**Your objective:**
When you copy from the entries that follow, take only the lines from the one with "The width and height of the screenshot is (1134, 949)." down to the one with "the help icon", keeping both ends and dropping every picture.

Data excerpts Block Start

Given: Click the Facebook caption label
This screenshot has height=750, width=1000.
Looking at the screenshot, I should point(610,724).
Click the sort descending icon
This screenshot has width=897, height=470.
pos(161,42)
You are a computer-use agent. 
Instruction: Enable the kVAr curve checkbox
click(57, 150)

Data excerpts Block End
Data excerpts Block Start

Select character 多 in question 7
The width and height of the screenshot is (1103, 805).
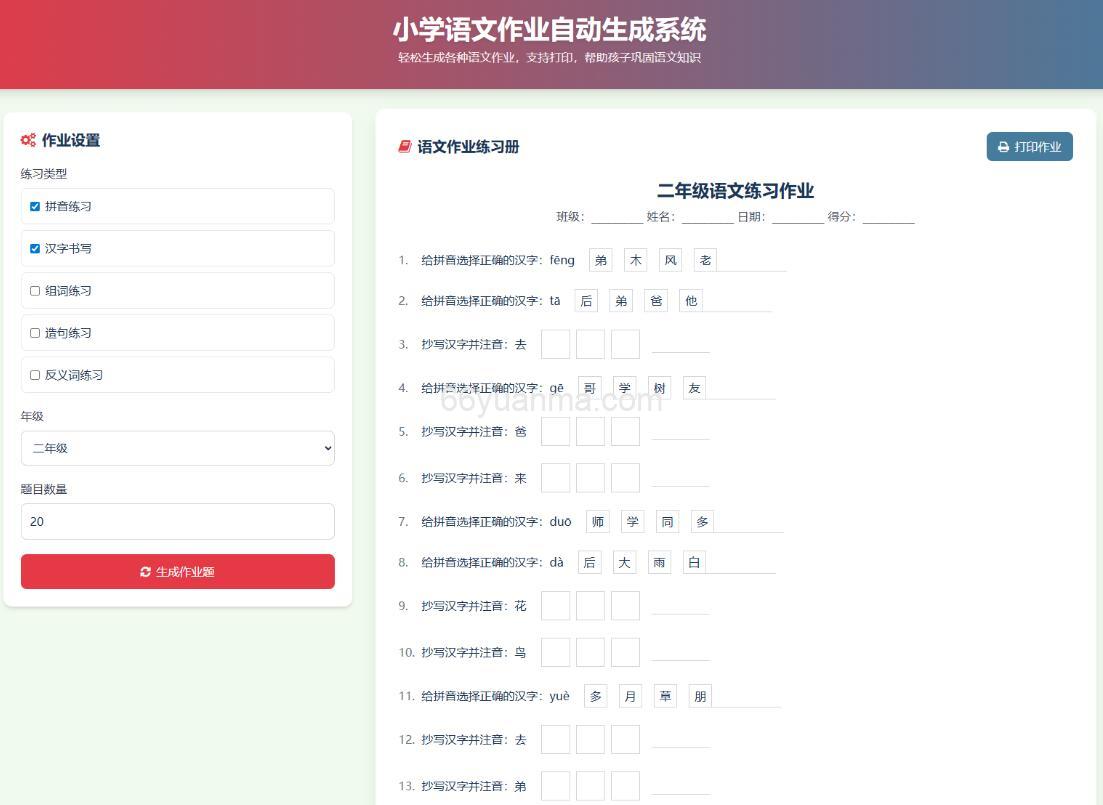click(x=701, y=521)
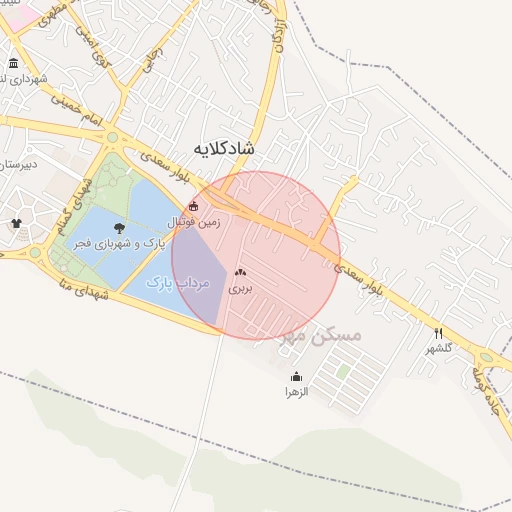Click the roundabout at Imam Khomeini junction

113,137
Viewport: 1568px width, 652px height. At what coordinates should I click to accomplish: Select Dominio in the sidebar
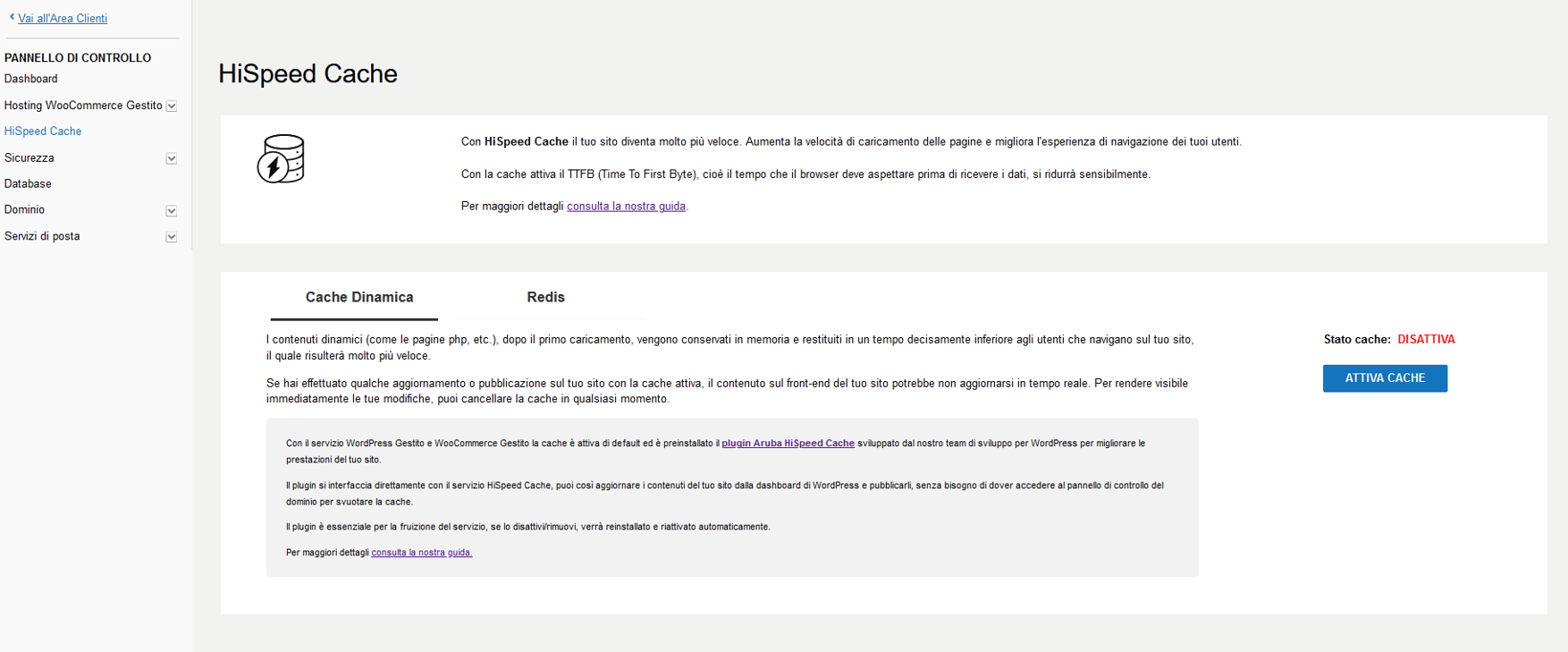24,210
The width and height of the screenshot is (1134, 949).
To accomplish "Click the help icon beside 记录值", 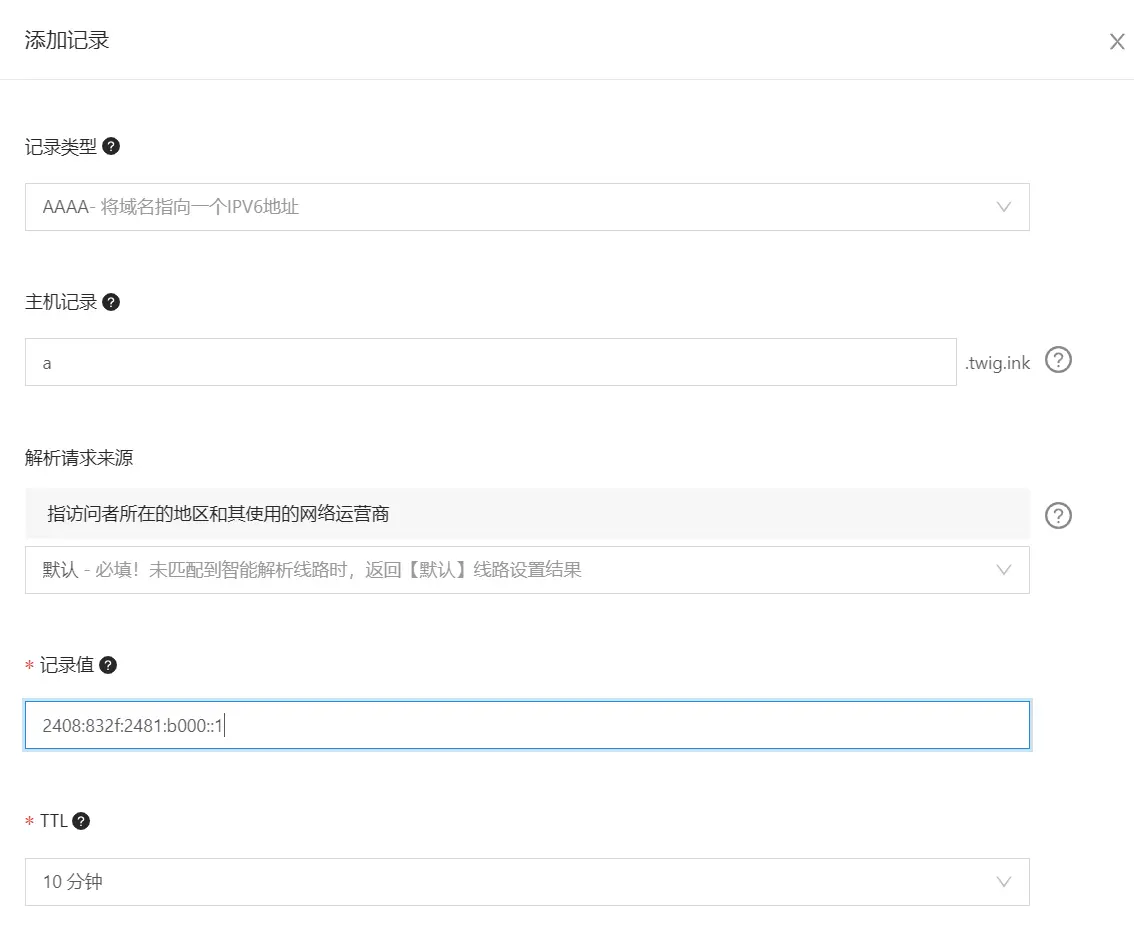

Data excerpts Block End

**Written reply:**
The width and height of the screenshot is (1134, 949).
To accomplish "Click the help icon beside 记录值", 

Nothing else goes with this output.